**TASK DESCRIPTION:** In the entries that follow, find the line containing "Task: Toggle lock"; from there, copy every line exactly through the line containing "Click the Phone".

[Dataset entries]
——————

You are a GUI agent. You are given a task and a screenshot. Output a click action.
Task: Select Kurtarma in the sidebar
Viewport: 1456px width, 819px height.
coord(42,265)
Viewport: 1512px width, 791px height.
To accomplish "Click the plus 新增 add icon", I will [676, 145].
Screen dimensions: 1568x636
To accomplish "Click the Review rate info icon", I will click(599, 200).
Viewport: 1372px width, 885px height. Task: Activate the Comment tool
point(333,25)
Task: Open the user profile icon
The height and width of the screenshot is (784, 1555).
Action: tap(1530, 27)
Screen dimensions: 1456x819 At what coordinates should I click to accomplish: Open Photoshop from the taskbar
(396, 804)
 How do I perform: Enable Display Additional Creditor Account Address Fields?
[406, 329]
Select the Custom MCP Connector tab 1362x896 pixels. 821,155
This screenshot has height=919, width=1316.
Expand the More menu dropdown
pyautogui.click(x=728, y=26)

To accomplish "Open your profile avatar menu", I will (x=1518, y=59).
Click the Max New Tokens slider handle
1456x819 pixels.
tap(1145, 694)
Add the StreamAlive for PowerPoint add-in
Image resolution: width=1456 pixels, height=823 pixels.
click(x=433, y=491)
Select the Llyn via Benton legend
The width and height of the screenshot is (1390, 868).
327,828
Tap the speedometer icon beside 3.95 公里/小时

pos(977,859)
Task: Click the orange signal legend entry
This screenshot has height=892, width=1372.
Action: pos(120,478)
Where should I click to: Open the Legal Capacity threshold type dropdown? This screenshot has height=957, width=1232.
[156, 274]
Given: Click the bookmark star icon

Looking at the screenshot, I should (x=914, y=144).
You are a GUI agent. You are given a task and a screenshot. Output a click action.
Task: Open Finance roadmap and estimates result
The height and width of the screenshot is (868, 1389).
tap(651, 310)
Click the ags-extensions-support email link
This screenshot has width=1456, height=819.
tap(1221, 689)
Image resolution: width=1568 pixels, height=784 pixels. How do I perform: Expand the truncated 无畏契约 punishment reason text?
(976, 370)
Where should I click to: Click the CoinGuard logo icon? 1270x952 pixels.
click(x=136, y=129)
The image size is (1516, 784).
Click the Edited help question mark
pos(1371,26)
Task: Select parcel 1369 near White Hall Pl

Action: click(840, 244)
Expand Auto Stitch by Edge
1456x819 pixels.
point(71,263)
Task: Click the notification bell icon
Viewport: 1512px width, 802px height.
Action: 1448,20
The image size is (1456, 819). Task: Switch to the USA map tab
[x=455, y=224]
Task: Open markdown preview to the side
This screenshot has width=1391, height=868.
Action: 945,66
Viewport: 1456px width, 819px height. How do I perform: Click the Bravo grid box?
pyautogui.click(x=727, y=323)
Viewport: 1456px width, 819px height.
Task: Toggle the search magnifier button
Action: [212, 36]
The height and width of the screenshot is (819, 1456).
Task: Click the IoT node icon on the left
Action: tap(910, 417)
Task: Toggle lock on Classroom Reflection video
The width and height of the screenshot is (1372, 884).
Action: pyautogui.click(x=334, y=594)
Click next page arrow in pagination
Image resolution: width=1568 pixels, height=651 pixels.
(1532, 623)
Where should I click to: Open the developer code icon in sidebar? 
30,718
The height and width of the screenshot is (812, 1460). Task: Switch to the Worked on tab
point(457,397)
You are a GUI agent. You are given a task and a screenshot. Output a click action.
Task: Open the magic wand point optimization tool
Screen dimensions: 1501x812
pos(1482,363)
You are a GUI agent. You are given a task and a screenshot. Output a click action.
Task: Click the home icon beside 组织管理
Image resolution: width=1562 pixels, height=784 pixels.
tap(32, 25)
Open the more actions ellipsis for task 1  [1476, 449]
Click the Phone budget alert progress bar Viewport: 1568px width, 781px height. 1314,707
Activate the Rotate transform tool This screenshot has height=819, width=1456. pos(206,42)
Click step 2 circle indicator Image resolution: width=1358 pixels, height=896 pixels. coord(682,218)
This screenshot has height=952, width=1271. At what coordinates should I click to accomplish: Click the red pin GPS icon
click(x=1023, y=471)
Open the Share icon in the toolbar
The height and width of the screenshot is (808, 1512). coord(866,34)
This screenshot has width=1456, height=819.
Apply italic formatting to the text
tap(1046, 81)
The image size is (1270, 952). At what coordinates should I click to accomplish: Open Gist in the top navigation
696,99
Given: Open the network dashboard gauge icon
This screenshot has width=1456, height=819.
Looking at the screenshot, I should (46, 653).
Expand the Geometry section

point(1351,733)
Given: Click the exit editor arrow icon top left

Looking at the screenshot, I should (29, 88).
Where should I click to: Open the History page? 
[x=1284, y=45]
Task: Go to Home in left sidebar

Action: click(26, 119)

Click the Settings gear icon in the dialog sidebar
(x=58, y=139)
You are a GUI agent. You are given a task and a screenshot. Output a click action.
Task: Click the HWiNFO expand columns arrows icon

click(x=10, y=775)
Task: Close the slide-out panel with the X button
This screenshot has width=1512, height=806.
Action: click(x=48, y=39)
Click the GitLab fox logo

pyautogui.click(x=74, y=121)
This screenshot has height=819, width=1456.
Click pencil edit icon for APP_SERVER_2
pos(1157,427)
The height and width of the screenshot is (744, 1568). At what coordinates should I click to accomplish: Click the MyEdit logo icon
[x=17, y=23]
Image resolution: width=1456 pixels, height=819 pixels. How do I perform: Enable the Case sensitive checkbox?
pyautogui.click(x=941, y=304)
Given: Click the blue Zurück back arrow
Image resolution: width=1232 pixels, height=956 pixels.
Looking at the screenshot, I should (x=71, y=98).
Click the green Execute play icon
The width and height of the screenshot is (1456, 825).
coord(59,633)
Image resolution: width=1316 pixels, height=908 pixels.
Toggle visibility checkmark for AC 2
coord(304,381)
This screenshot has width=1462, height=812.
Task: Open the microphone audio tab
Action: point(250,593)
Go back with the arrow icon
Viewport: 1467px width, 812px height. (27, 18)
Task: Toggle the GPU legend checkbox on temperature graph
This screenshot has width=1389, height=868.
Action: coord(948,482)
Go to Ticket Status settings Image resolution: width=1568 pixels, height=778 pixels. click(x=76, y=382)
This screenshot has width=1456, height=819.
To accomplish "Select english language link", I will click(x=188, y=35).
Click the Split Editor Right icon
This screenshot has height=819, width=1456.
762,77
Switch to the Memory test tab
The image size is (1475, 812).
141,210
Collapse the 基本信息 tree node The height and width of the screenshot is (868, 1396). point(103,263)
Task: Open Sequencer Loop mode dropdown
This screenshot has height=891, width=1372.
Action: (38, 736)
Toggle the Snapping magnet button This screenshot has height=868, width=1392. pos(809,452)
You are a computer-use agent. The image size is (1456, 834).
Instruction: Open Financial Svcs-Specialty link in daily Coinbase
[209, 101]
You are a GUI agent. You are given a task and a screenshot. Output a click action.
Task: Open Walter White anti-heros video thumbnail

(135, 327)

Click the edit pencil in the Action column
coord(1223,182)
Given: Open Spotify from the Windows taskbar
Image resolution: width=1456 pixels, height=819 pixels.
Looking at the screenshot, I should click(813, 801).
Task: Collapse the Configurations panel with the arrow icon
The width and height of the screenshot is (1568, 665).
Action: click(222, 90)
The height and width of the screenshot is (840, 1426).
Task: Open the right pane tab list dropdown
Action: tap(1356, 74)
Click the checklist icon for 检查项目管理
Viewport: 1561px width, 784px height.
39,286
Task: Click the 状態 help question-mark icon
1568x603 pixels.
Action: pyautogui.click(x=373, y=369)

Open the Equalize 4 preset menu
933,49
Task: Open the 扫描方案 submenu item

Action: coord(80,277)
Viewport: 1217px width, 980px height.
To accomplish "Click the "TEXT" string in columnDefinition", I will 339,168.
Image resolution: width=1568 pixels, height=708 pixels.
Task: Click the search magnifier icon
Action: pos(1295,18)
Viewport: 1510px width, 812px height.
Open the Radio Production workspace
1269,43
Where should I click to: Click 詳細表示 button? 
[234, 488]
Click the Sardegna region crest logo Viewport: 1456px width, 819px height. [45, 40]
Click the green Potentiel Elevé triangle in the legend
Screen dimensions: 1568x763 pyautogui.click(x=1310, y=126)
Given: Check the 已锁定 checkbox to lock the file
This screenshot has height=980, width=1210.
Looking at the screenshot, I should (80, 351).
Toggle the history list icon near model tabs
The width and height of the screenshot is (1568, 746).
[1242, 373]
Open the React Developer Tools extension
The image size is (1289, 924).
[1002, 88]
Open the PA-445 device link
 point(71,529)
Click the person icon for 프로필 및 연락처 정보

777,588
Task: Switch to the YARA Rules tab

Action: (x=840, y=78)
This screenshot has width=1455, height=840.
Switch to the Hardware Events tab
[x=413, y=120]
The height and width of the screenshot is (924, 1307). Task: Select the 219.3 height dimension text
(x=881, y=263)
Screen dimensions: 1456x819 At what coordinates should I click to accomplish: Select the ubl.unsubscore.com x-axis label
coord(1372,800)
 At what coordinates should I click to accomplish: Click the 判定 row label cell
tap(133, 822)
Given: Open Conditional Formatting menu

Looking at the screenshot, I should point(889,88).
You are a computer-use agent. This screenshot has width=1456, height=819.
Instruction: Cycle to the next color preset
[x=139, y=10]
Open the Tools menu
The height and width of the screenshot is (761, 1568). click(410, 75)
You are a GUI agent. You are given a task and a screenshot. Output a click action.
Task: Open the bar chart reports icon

——————

**OUTPUT OF THE TASK:**
Task: Toggle lock on Classroom Reflection video
The width and height of the screenshot is (1372, 884).
Action: pyautogui.click(x=334, y=594)
Click next page arrow in pagination
Image resolution: width=1568 pixels, height=651 pixels.
(1532, 623)
Where should I click to: Open the developer code icon in sidebar? 
30,718
The height and width of the screenshot is (812, 1460). Task: Switch to the Worked on tab
point(457,397)
You are a GUI agent. You are given a task and a screenshot. Output a click action.
Task: Open the magic wand point optimization tool
Screen dimensions: 1501x812
pos(1482,363)
You are a GUI agent. You are given a task and a screenshot. Output a click action.
Task: Click the home icon beside 组织管理
Image resolution: width=1562 pixels, height=784 pixels.
tap(32, 25)
Open the more actions ellipsis for task 1  [1476, 449]
Click the Phone budget alert progress bar Viewport: 1568px width, 781px height. 1314,707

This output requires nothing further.